And then there are political elitist bullies who will ascribe all kinds of motives to whomever they dislike but will lose their collective minds if you dare say anything the least bit disparaging about whomever they enjoy. They will tell you that despite what their candidate has done, it’s what they say that matters—and that you must vote the way they want you to vote.

Maybe because we didn’t test high in the IQ tests in grade school and were relegated to the C group in third or fourth grade we knew from an early age that we would not be going to Harvard, wearing a lab coat, or be tugging on an ill-fitting cardigan as an adult while someone on a couch told us their dreams at $200 an hour. But we didn’t care; we had visions of us in a different future; for us, a more heroic future; and hell, who wants to wear a lab coat, seriously?

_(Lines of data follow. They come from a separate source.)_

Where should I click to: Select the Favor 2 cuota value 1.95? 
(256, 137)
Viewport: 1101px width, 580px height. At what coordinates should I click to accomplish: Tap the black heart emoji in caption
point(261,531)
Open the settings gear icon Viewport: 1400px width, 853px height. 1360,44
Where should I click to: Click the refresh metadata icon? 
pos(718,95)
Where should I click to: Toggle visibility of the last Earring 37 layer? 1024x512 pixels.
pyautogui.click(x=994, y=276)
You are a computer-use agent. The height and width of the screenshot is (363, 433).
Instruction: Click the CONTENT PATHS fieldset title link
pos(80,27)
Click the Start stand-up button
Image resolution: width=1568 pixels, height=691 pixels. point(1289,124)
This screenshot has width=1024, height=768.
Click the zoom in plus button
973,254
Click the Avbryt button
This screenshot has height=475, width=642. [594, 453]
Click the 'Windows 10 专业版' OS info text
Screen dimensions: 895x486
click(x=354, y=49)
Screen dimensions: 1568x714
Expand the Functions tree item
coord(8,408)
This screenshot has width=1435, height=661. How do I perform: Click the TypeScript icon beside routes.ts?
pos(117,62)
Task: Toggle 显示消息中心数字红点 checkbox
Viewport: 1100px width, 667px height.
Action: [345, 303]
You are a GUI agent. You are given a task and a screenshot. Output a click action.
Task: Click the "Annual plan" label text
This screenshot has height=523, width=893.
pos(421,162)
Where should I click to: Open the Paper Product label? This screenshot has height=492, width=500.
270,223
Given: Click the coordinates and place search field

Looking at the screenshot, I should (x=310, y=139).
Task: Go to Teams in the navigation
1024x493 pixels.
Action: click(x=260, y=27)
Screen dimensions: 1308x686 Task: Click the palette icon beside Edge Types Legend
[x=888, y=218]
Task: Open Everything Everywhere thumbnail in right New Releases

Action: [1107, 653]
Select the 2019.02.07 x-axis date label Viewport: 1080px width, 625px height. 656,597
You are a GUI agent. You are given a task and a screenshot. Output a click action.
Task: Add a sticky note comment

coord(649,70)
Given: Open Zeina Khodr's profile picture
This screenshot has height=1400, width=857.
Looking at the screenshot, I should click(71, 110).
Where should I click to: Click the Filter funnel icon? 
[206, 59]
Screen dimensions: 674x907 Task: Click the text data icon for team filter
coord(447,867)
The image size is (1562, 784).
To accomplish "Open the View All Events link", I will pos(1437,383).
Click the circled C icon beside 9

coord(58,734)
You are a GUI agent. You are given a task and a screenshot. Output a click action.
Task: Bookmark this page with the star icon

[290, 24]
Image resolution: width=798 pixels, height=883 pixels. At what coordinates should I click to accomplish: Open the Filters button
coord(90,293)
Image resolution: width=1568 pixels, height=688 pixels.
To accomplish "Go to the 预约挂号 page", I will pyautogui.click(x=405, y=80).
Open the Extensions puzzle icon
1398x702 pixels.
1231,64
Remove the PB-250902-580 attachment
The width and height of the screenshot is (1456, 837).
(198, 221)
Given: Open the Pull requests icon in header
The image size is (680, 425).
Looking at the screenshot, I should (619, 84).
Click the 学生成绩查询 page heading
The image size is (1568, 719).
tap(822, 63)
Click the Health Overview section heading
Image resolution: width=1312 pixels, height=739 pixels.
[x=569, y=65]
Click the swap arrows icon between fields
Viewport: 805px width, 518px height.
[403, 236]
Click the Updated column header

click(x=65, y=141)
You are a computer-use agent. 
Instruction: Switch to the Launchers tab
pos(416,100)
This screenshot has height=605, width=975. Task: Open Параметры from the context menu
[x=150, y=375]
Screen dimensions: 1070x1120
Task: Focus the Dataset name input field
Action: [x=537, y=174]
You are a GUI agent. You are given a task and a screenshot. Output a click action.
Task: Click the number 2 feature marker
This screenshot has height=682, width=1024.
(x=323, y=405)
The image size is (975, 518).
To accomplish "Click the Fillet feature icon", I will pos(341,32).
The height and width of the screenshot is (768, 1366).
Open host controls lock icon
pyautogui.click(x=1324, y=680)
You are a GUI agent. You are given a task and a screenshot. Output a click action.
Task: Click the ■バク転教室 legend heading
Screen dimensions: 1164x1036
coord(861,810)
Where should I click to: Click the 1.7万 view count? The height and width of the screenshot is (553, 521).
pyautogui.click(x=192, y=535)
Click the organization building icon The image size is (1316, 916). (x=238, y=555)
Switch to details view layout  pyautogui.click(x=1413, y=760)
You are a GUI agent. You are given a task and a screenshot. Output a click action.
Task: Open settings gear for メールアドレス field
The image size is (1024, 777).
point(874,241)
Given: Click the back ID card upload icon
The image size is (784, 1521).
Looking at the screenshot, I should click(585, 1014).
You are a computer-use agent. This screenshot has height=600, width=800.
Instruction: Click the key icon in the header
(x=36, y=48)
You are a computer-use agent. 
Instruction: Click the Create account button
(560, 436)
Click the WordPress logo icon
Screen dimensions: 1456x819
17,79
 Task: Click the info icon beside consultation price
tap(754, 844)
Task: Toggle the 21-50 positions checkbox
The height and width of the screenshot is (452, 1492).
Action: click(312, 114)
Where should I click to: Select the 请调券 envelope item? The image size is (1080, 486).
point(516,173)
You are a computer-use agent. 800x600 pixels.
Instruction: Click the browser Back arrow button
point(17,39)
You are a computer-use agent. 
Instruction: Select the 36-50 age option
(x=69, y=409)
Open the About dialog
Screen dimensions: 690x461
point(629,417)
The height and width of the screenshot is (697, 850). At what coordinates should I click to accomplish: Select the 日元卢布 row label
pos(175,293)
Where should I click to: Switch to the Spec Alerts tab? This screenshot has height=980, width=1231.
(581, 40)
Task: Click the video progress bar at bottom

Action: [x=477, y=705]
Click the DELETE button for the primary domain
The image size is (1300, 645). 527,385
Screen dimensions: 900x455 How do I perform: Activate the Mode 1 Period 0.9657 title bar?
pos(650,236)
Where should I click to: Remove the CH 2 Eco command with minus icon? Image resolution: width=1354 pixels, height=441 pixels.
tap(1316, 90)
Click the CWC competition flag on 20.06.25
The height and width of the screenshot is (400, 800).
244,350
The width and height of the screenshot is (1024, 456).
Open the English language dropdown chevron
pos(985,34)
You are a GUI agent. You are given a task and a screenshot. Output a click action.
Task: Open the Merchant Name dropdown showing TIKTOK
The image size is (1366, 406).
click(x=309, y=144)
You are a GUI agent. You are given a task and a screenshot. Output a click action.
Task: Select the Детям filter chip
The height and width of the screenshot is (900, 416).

We saw ourselves as the type of men and women who would find much more satisfaction tilting at windmills, standing up against insurmountable odds, challenging ourselves every day in more objectively concrete ways, in physical ways, emotional ways, and spiritual ways. In the third grade, we fought bullies and were sometimes bullies. We were team captains and picked sides and were sometimes the last one picked, but we always gave 100 percent and always knew we could be better, faster, stronger, kinder, and smarter. Generally, we were uncertain, skeptical, and always all in.

We had heroes like Lieutenant Commander Robert W. Copeland of the destroyer Samuel B. Roberts who, in the face of insurmountable odds, nonetheless showed complete resolve. We found that we could, if necessary, figure out most stuff; fix most things; and, even if it wasn’t pretty, make it run. Copeland shared a valuable lesson with us, and it wasn’t when he faced down a ship 12 times his own to protect his charges.

When a ship was being outfitted in the dry docks, the admirals could make certain modifications to them at their discretion. Destroyer escorts were referred to as “little boys” because of their relative size compared to a destroyer. The naval warfare theory was that these smaller, faster, more maneuverable ships were best suited to escort duty for carriers and destroyers and were meant to engage subs and act as decoys and defenders in groups surrounding fleet assets.

As the Samuel B. Roberts was being outfitted, an admiral thought it unnecessary for this little boy to have a three-tube torpedo launcher mounted as part of its weaponry. Copeland thought otherwise, and he didn’t hesitate to let the admiral know.

A short time after taking command of his ship during the battle of Leyte Gulf, Copeland had to use those three torpedo launchers to try to stop a much larger force of tyrannical bullies, members of the Japanese Imperial Navy. In part because of the bravery of his ship and his counterparts on other ships of Taffy 3 Task Force, the bullies were stopped and thousands of American soldiers were spared to fight another day.

The point is that the good admiral on the dock that day listened to Copeland; he didn’t tell him to shut up, and he didn’t tell him he was wrong. The Navy didn’t put torpedo launchers on destroyer escorts, but Copeland was smart enough to ask for one and some unknown admiral was smart enough to respect that request.